- INSTRUCTIONS:
(1) Translate this sentence from the Robustness Principle text into Spanish: "People and machines parse information in fundamentally different ways."
(2) Carry the Robustness Principle text forward from its last sentence, keeping its tone and subject.

** Start SOURCE TEXT **

When a user interface—intended for human consumption—reflects too much of a system’s internals in its design and language, it’s likely to confuse the people who use it. But at the same time, if data doesn’t conform to a specific structure, it’s likely to confuse the machines that need to use it—so we can’t ignore system requirements, either.

People and machines parse information in fundamentally different ways. We need to find a way to balance the needs of both.

Enter the Robustness Principle

In 1980, computer scientist Jon Postel published an early specification for the Transmission Control Protocol, which remains the fundamental communication mechanism of the internet. In this spec, he gave us the Robustness Principle:

Be conservative in what you do, be liberal in what you accept from others.

Although often applied to low-level technical protocols like TCP, this golden rule of computing has broad application in the field of user experience as well.

To create a positive experience, we need to give applications a human face that’s liberal: empathetic, flexible, and tolerant of any number of actions the user might take. But for a system to be truly robust, its machine face must also take great care with the data it handles— treating user input as malicious by default, and validating the format of everything it sends to downstream systems.

Building a system that embraces these radically different sets of constraints is not easy. At a high level, we might say that a robust web application is one that:

  1. Accepts input from users in a variety of forms, based first on the needs and preferences of humans rather than machines.
  2. Accepts responsibility for translating that human input to meet the requirements of computer systems.
  3. Defines boundaries for what input is reasonable in a given context.
  4. Provides clear feedback to the user, especially when the translated input exceeds the defined boundaries.

Whether it’s a simple form or a sophisticated application, anytime we ask users for input, their expectations are almost certainly different from the computer’s in some way. Our brains are not made of silicon. But thinking in terms of the Robustness Principle can help us bridge the gap between human and machine in a wide range of circumstances.

** End SOURCE TEXT **
** Start DATA PROVIDED **

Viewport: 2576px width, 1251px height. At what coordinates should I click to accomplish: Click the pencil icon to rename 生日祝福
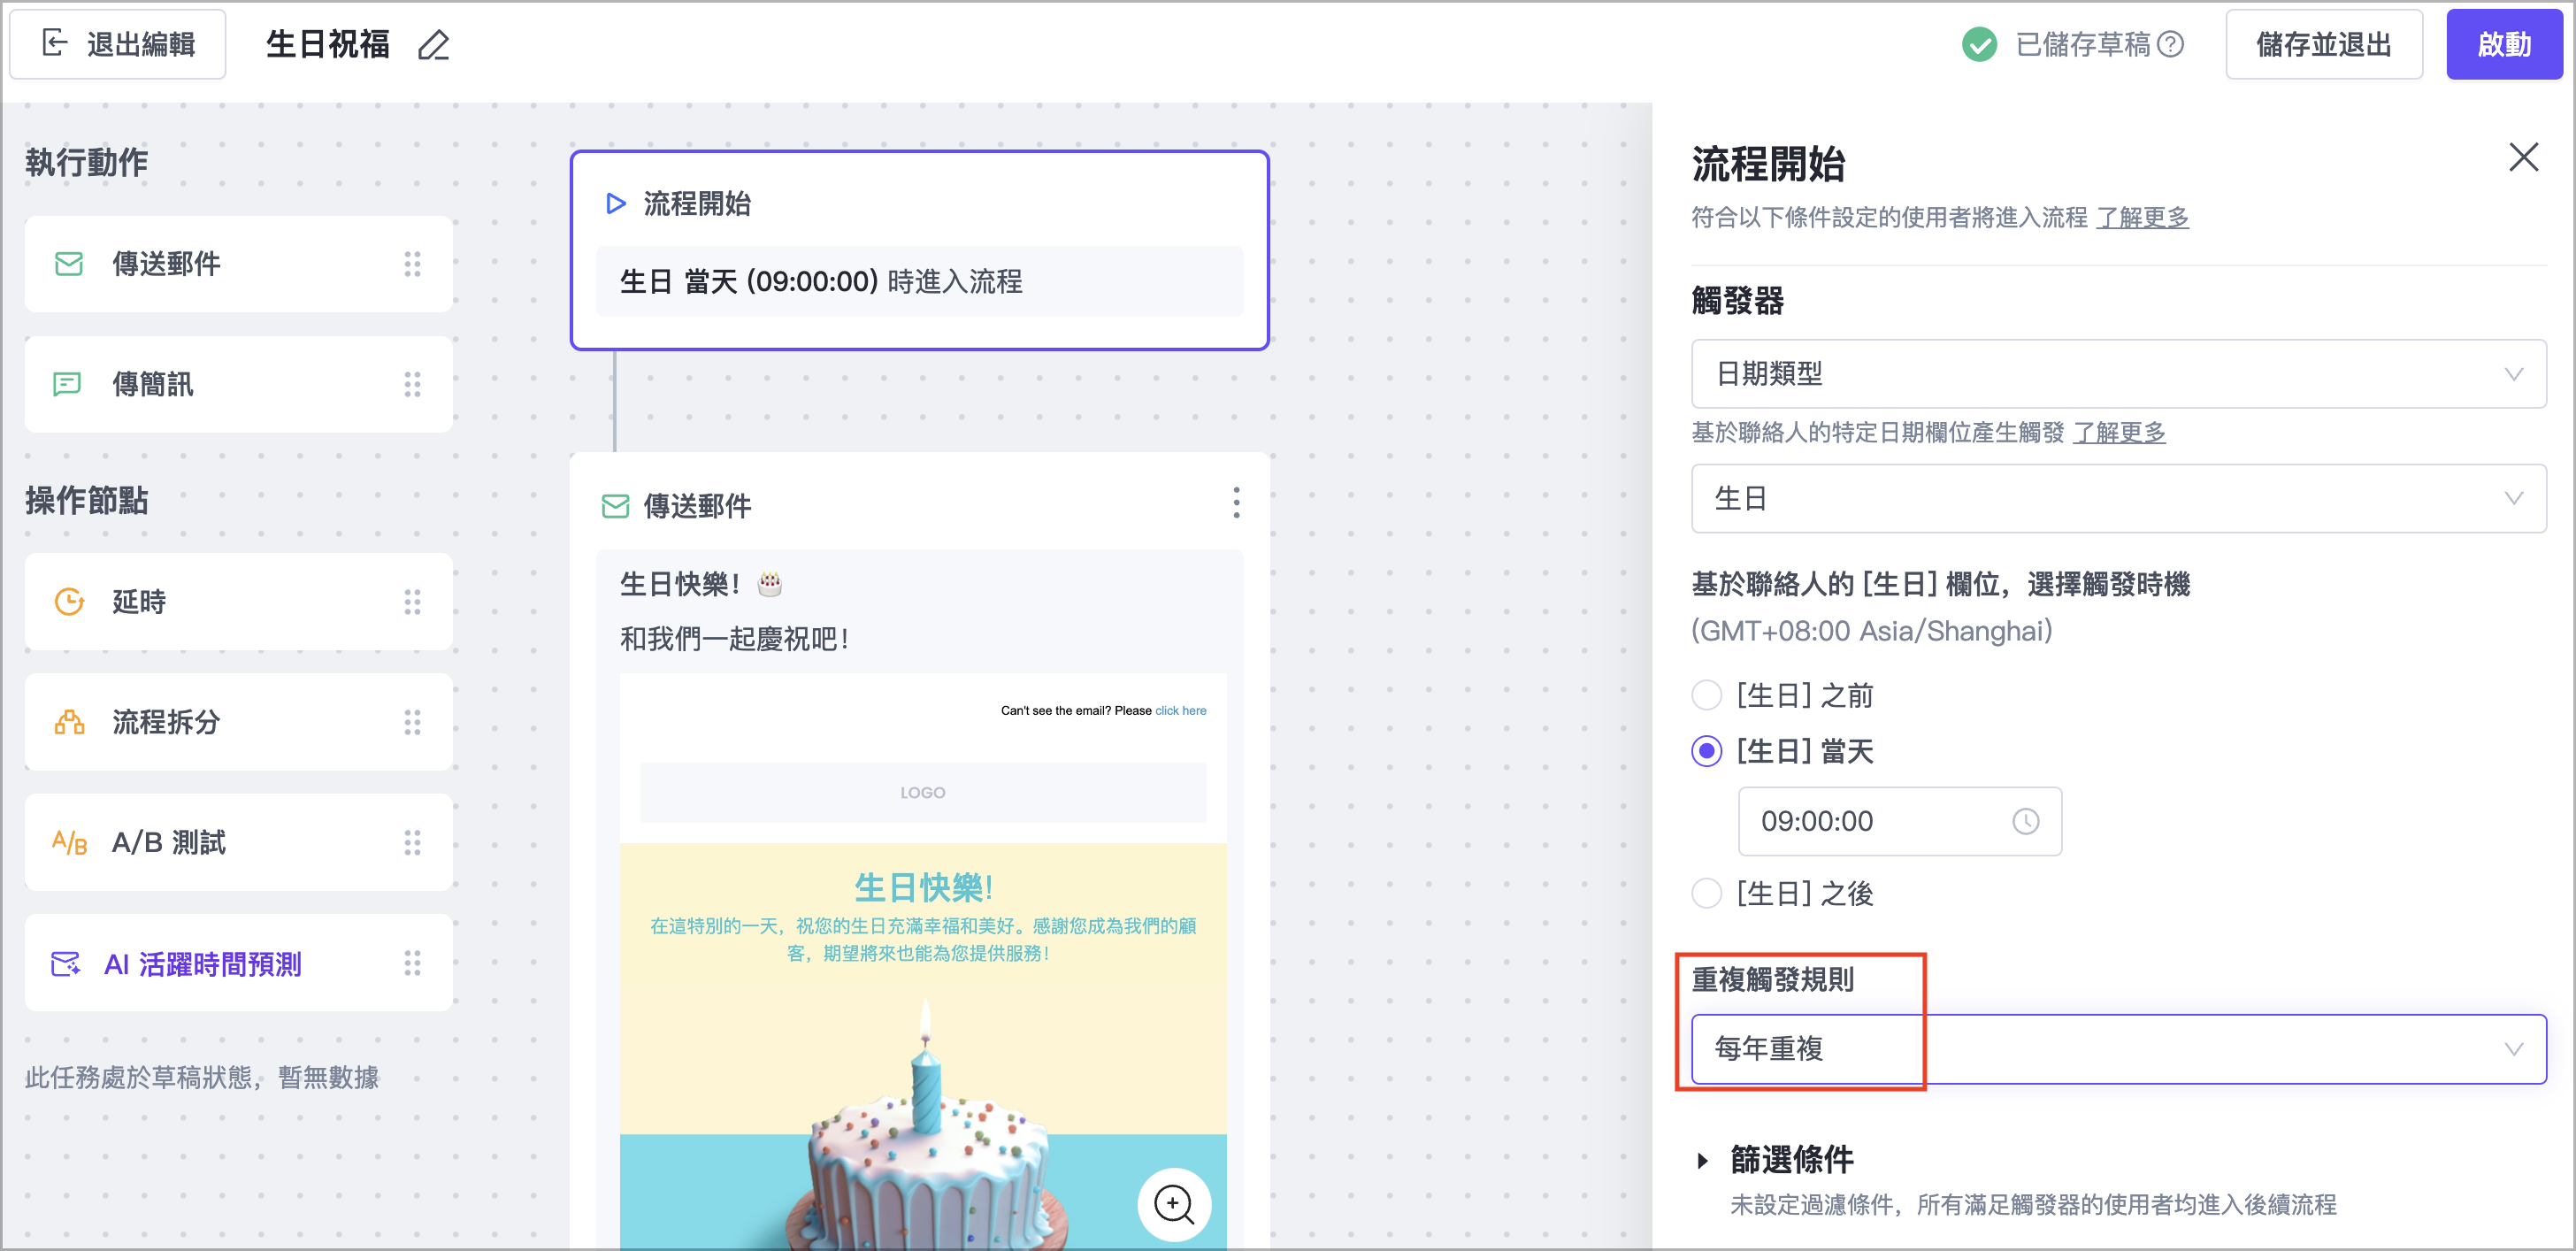pyautogui.click(x=433, y=45)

** End DATA PROVIDED **

- RESULTS OF THE TASKS:
(1) Las personas y las máquinas procesan la información de maneras fundamentalmente distintas.

(2)
Numbers

Humans understand the terms “one,” “1,” and “1.00” to be roughly equivalent. They are very different to a computer, however. In most programming languages, each is a different type of data with unique characteristics. Trying to perform math on the wrong kind of data could lead to unexpected results. So if a web application needs the user to enter a number, its developers want to be sure that input meets the computer’s definition. Our users don’t care about such subtleties, but they can easily bubble up into our user interfaces.

When you buy something over the phone, the person taking your order never has to say, “Please give me your credit card number using only digits, with no spaces or dashes.” She is not confused if you pause while speaking or include a few “umms.” She knows a number when she hears one. But such prompts commonly litter web forms, instructing users to cater to the computer’s needs. Wouldn’t it be nice if the computer could cater to the person’s needs instead?

It often can, if we put the Robustness Principle to work to help our application take a variety of user input and turn it into something that meets the needs of a machine.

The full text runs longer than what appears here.